Email management and continuity:
Forward email to a manager or replacement for a defined period, typically 30 to 90 days, to protect client relationships. Set an automatic response that directs contacts appropriately. Afterward, archive or remove the mailbox in line with your retention policy.
Transfer of ownership:
Reassign ownership of cloud documents, shared files, and project workspaces. Confirm critical information is not sitting solely in a personal folder or local device.
Activity review:
As part of standard governance, review recent access activity before closing accounts. This helps confirm that data handling aligns with policy and provides reassurance for compliance purposes, particularly where sensitive client or patient information is involved.
In regulated sectors, these steps support audit readiness as much as they protect data.
What Happens When It Goes Wrong
Poor offboarding can surface in uncomfortable ways.
A departing team member may leave with a full client database. A developer could retain access to code repositories. A healthcare provider might discover patient data stored in a personal mailbox. Even where there is no bad intent, accidental retention of sensitive data can trigger regulatory scrutiny under frameworks such as GDPR and sector-specific standards.
There is also the quieter issue of cost. SaaS sprawl is common in growing organisations. Licences remain active long after someone has left, slowly inflating monthly spend. Each forgotten subscription points to a wider governance issue that deserves attention.
Individually these gaps may seem minor. Collectively they erode control.
Building a Culture of Secure Transitions
Security is not only about firewalls and endpoint protection. It is also about how access is granted and how it is withdrawn.
Set expectations early. Make it clear in onboarding and security awareness training that system access is tied to employment and managed formally at every stage. When departures are handled consistently, it removes ambiguity and protects everyone involved.
Documentation matters too. A recorded, auditable process provides evidence for regulators, insurers, and clients. It also makes the process scalable as your organisation grows or restructures.
Turning Departures into an Opportunity
Every employee exit is an opportunity to tidy up access, review permissions, and validate your controls. Treated properly, offboarding becomes a routine security checkpoint rather than a reactive task.

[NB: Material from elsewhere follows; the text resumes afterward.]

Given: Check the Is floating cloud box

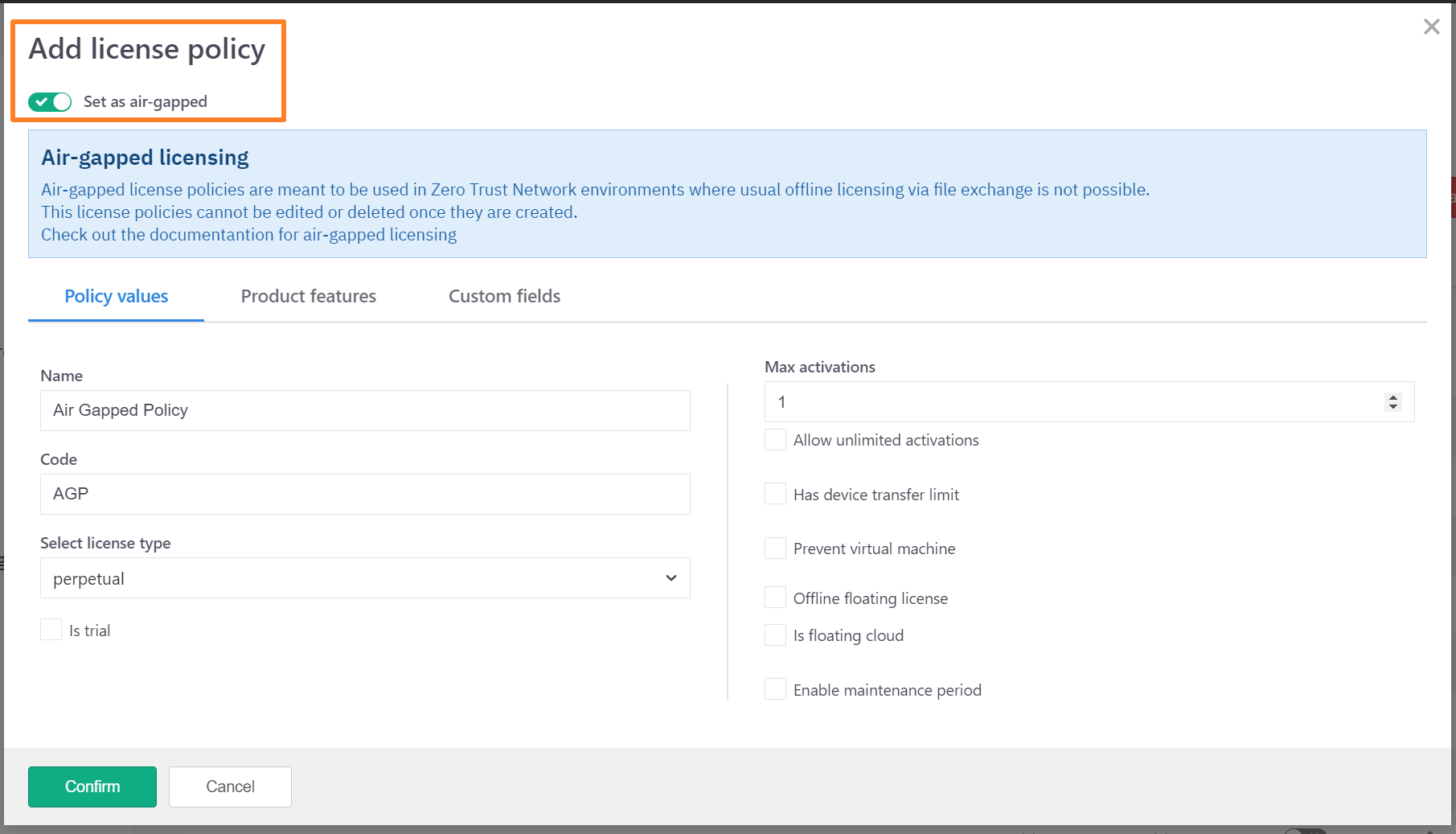Looking at the screenshot, I should point(775,635).
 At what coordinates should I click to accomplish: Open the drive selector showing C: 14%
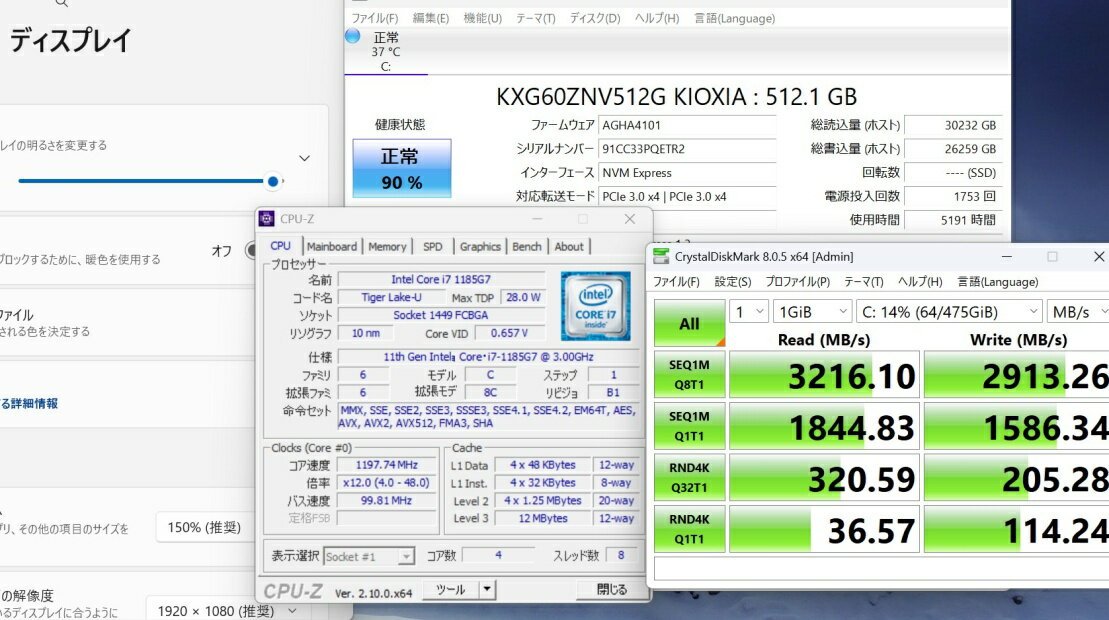[948, 312]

If your current process relies on manual emails between HR and IT, or on someone remembering to disable accounts at the end of the day, there is room for improvement. Automation, centralised identity management, and clear ownership significantly reduce risk.

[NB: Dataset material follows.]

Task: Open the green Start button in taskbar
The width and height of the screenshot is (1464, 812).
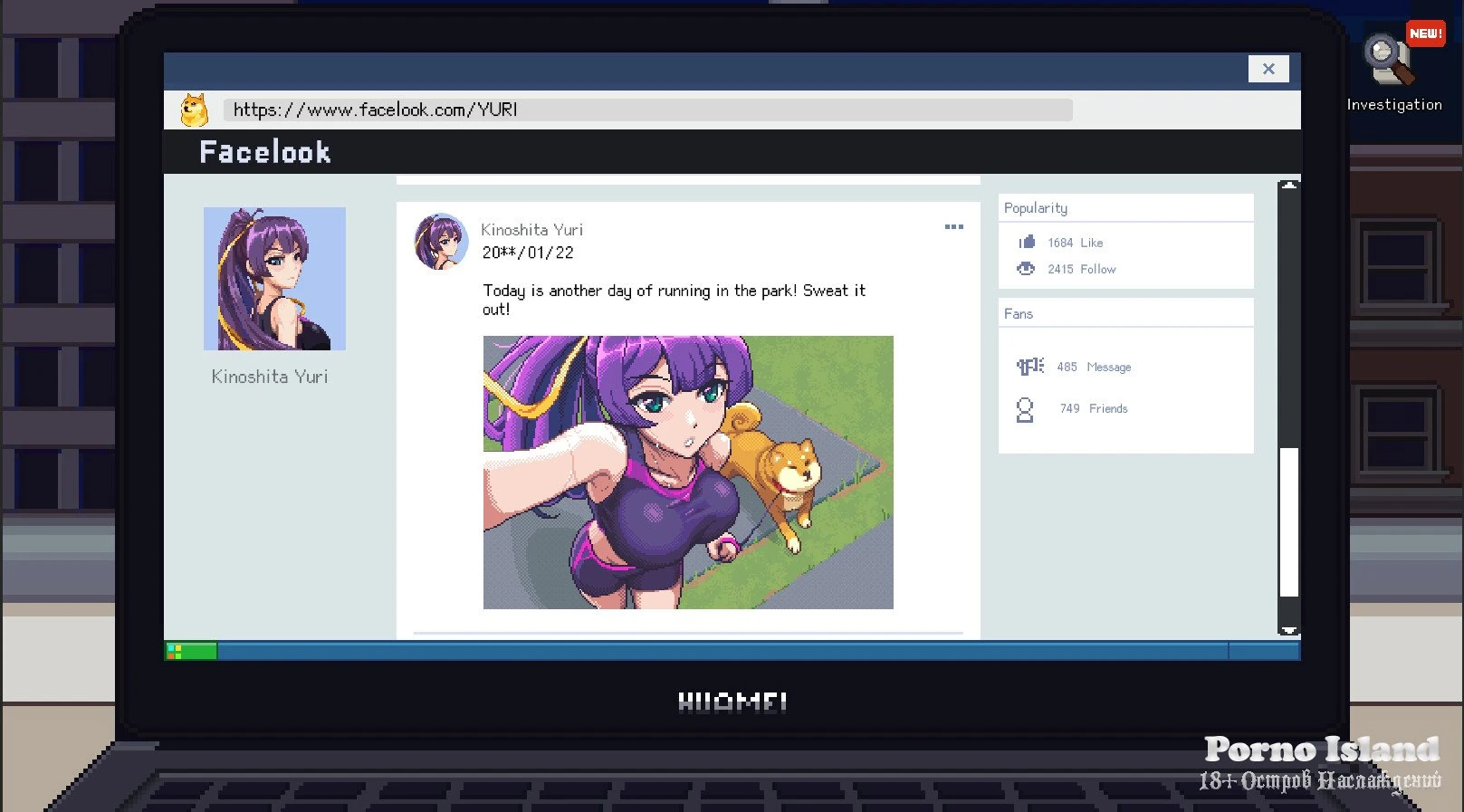Action: click(191, 651)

At PS Tech, we help organisations design and implement structured offboarding processes that align with compliance requirements and operational realities. It is about protecting your data, maintaining client trust, and keeping governance tight without adding unnecessary friction to your team.
Secure transitions are part of running a resilient business.
Offboarding FAQ's
What is the biggest mistake companies make during offboarding?

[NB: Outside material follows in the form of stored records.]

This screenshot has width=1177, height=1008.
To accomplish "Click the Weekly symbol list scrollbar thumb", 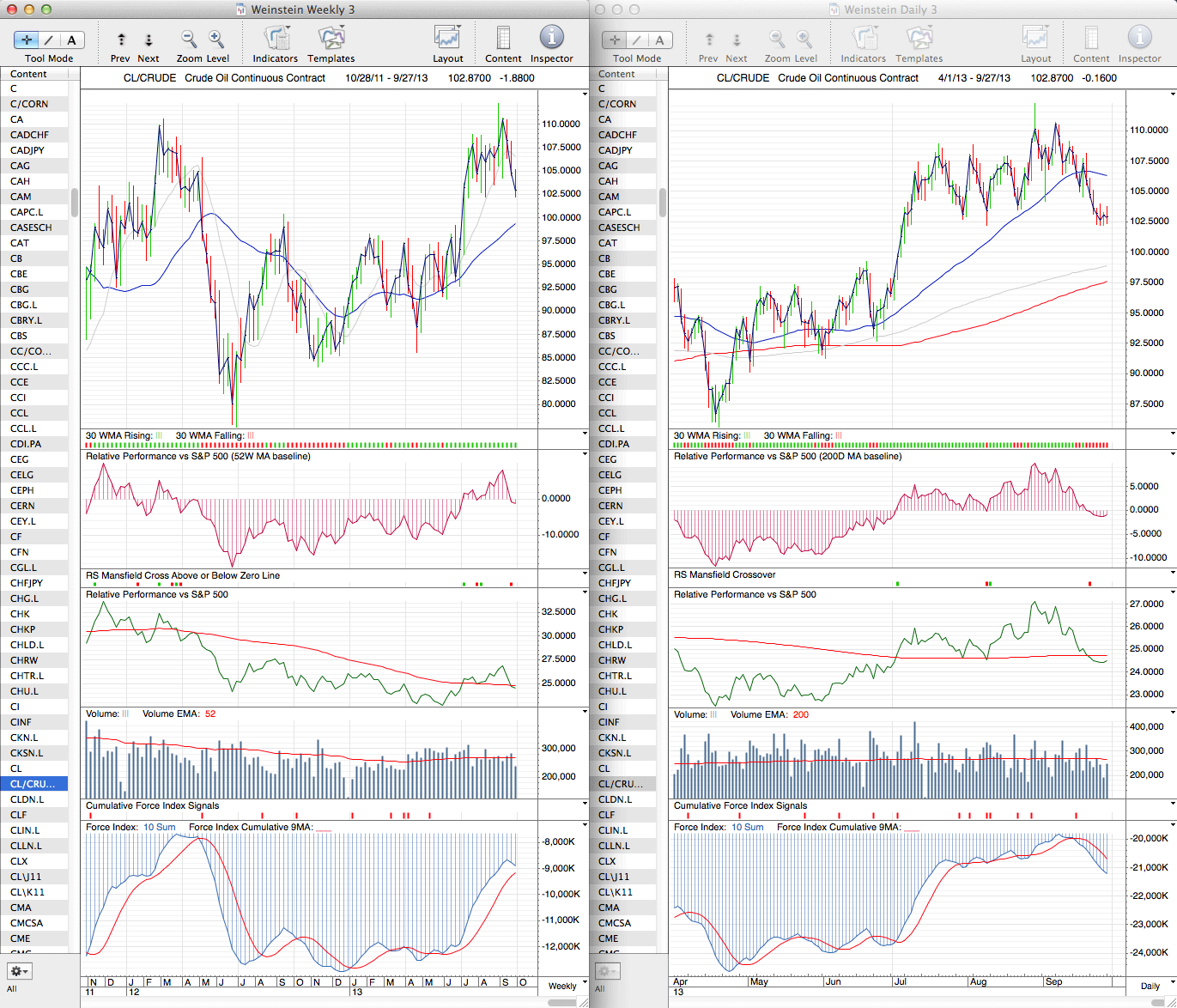I will click(75, 203).
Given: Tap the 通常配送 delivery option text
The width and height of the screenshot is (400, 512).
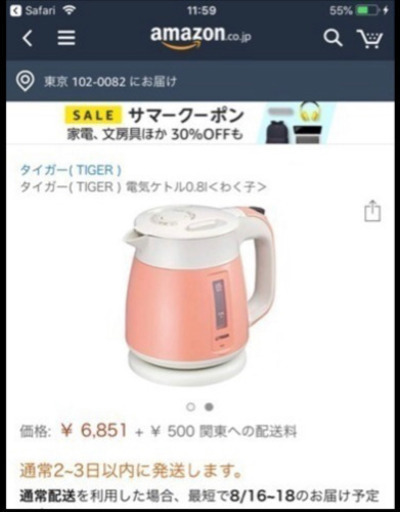Looking at the screenshot, I should click(47, 496).
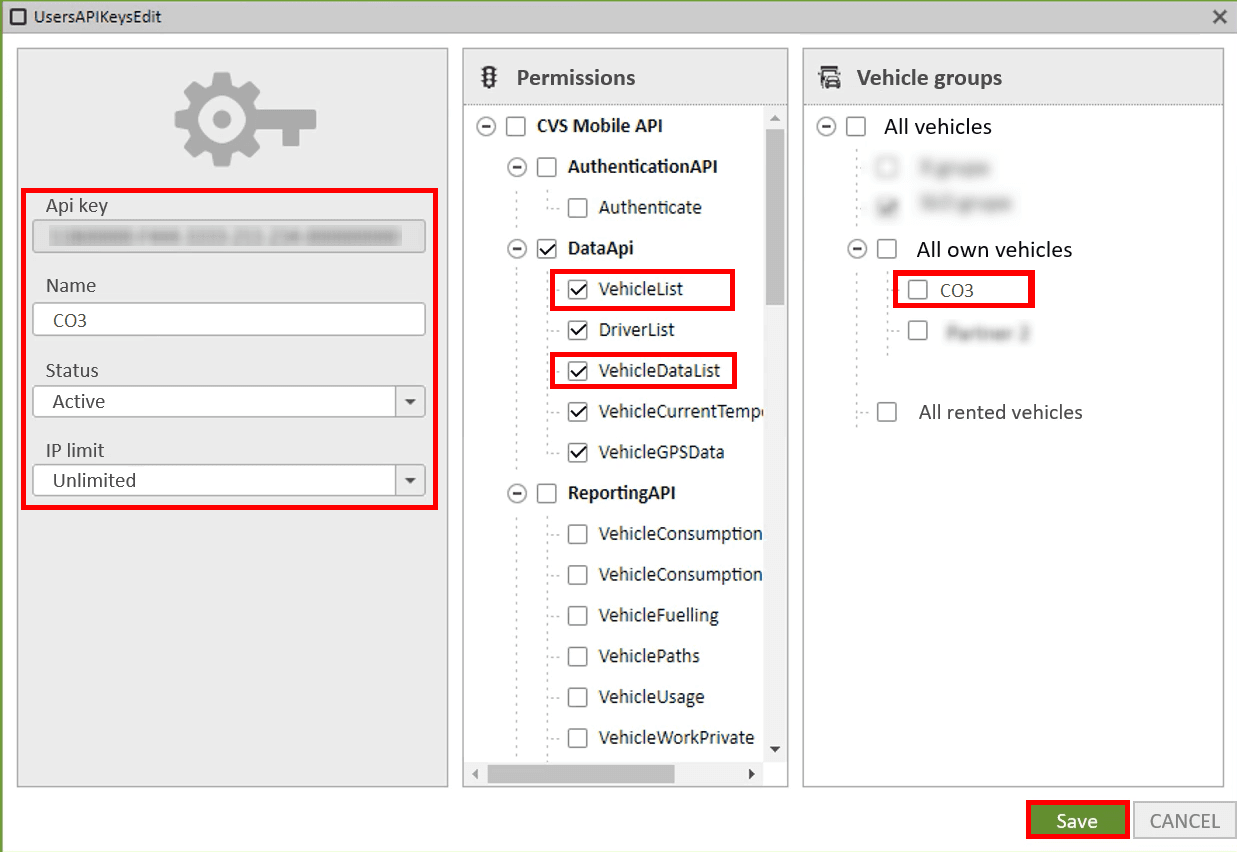1237x852 pixels.
Task: Collapse the DataApi tree node
Action: pyautogui.click(x=516, y=248)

Delay. Even a short gap between departure and access removal creates unnecessary exposure. Immediate, coordinated action between HR and IT reduces that window.
Does offboarding matter if the employee leaves on good terms?
Yes. Risk is not limited to disgruntled staff. Accounts can be compromised, credentials can be reused elsewhere, and accidental data retention can still create compliance issues.
What is the first IT step when an employee gives notice?
Create or review a complete list of their systems, applications, devices, and access rights. That inventory drives the rest of the process and ensures nothing is overlooked.
How can we manage offboarding across multiple apps and tools?
A Single Sign-On platform centralises authentication. Disabling one account can automatically revoke access to connected systems, reducing the chance of missed applications.